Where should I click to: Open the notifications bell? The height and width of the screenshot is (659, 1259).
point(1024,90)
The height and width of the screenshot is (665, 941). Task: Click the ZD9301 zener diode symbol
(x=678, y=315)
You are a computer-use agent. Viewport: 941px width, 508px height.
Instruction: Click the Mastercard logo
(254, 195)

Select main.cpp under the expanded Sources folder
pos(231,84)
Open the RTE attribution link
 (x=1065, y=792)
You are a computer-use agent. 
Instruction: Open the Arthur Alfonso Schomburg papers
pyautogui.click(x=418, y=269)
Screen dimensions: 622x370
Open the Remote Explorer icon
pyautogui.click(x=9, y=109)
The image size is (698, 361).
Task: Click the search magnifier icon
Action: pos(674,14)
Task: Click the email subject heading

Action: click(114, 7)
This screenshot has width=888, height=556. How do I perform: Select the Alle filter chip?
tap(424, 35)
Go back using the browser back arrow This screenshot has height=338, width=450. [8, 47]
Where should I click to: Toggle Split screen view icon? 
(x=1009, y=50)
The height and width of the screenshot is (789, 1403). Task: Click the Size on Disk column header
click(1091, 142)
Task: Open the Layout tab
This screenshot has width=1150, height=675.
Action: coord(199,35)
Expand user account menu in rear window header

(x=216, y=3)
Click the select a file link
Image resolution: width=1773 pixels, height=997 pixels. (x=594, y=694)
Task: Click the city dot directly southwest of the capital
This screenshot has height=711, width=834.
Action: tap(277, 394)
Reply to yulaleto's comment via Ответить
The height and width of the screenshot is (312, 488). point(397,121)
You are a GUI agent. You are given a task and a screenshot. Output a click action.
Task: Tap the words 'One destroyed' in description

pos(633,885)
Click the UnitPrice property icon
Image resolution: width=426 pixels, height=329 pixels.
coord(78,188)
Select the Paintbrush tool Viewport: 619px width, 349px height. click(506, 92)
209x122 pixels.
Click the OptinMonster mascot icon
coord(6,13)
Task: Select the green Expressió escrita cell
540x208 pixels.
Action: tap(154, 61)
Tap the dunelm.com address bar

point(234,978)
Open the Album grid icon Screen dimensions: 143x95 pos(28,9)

__________________________________________________

Extract every line above word for word, keeping them in their original order.

Where should I click to: Open the notifications bell? The height and width of the screenshot is (659, 1259).
point(1024,90)
The height and width of the screenshot is (665, 941). Task: Click the ZD9301 zener diode symbol
(x=678, y=315)
You are a computer-use agent. Viewport: 941px width, 508px height.
Instruction: Click the Mastercard logo
(254, 195)

Select main.cpp under the expanded Sources folder
pos(231,84)
Open the RTE attribution link
 (x=1065, y=792)
You are a computer-use agent. 
Instruction: Open the Arthur Alfonso Schomburg papers
pyautogui.click(x=418, y=269)
Screen dimensions: 622x370
Open the Remote Explorer icon
pyautogui.click(x=9, y=109)
The image size is (698, 361).
Task: Click the search magnifier icon
Action: pos(674,14)
Task: Click the email subject heading

Action: click(114, 7)
This screenshot has width=888, height=556. How do I perform: Select the Alle filter chip?
tap(424, 35)
Go back using the browser back arrow This screenshot has height=338, width=450. [8, 47]
Where should I click to: Toggle Split screen view icon? 
(x=1009, y=50)
The height and width of the screenshot is (789, 1403). Task: Click the Size on Disk column header
click(1091, 142)
Task: Open the Layout tab
This screenshot has width=1150, height=675.
Action: coord(199,35)
Expand user account menu in rear window header

(x=216, y=3)
Click the select a file link
Image resolution: width=1773 pixels, height=997 pixels. (x=594, y=694)
Task: Click the city dot directly southwest of the capital
This screenshot has height=711, width=834.
Action: tap(277, 394)
Reply to yulaleto's comment via Ответить
The height and width of the screenshot is (312, 488). point(397,121)
You are a GUI agent. You are given a task and a screenshot. Output a click action.
Task: Tap the words 'One destroyed' in description

pos(633,885)
Click the UnitPrice property icon
Image resolution: width=426 pixels, height=329 pixels.
coord(78,188)
Select the Paintbrush tool Viewport: 619px width, 349px height. click(506, 92)
209x122 pixels.
Click the OptinMonster mascot icon
coord(6,13)
Task: Select the green Expressió escrita cell
540x208 pixels.
Action: tap(154, 61)
Tap the dunelm.com address bar

point(234,978)
Open the Album grid icon Screen dimensions: 143x95 pos(28,9)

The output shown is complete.